Cenários possíveis: da crise ao redesenho da vida cotidiana
Alguns economistas vêm a simular três grandes cenários para um país que adote IA em larga escala:
- Cenário de choque: empregos desaparecem rapidamente, sem políticas de transição; desemprego, informalidade e desigualdade disparam.
- Cenário de transição negociada: governos taxam lucros da automação, financiam renda mínima e requalificação; o impacto é forte, mas distribuído ao longo do tempo.
- Cenário de reinvenção: surgem novas formas de atividade em arte, cuidado, educação personalizada e projetos locais, sustentadas por parte da riqueza produzida pelas máquinas.

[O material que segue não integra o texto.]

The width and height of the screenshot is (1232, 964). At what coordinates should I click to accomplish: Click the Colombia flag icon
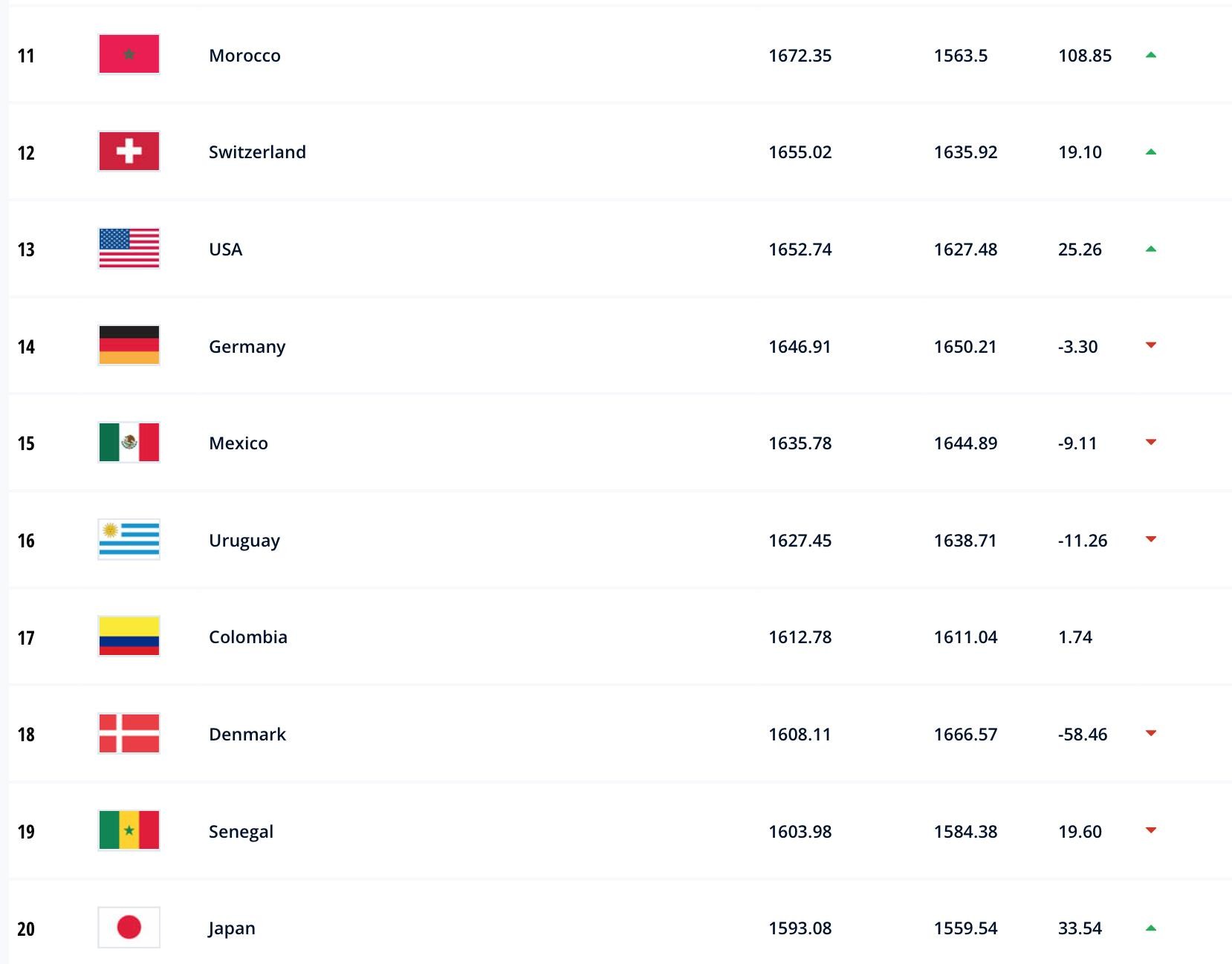tap(129, 636)
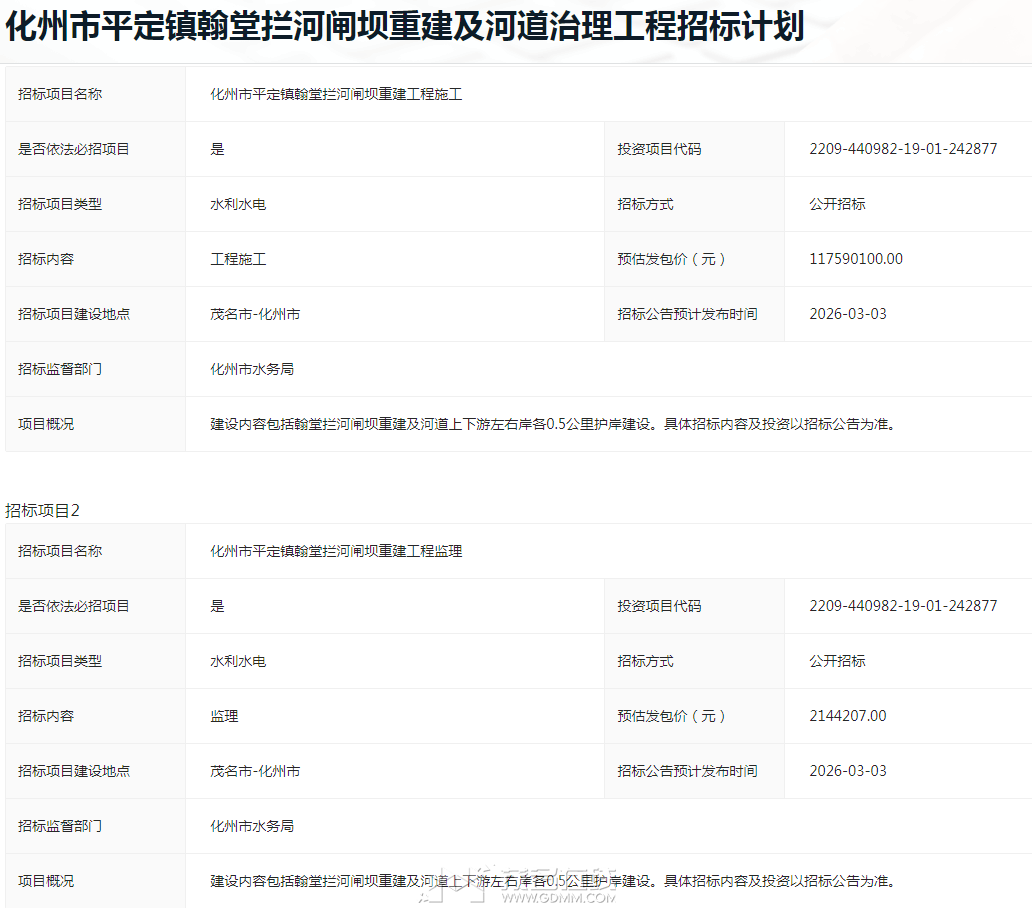Click investment project code under 招标项目2
Image resolution: width=1032 pixels, height=908 pixels.
click(x=902, y=606)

No dia a dia, isso pode traduzir-se em vizinhos a formar cooperativas para cuidar de idosos, jovens a dedicar-se a projetos criativos apoiados por bolsas ligadas a fundos de tecnologia, ou contratos cada vez mais curtos, alternando períodos de emprego, estudo e descanso ao longo da vida.
O maior risco, como alertam vozes como a de Hinton, é assumir que tudo se ajustará sozinho, guiado apenas pelo mercado. Sem debate público, regulação clara e preparação educacional, um futuro com mais tempo livre pode virar só um futuro com mais ociosidade e menos renda - sobretudo para quem já começa em desvantagem.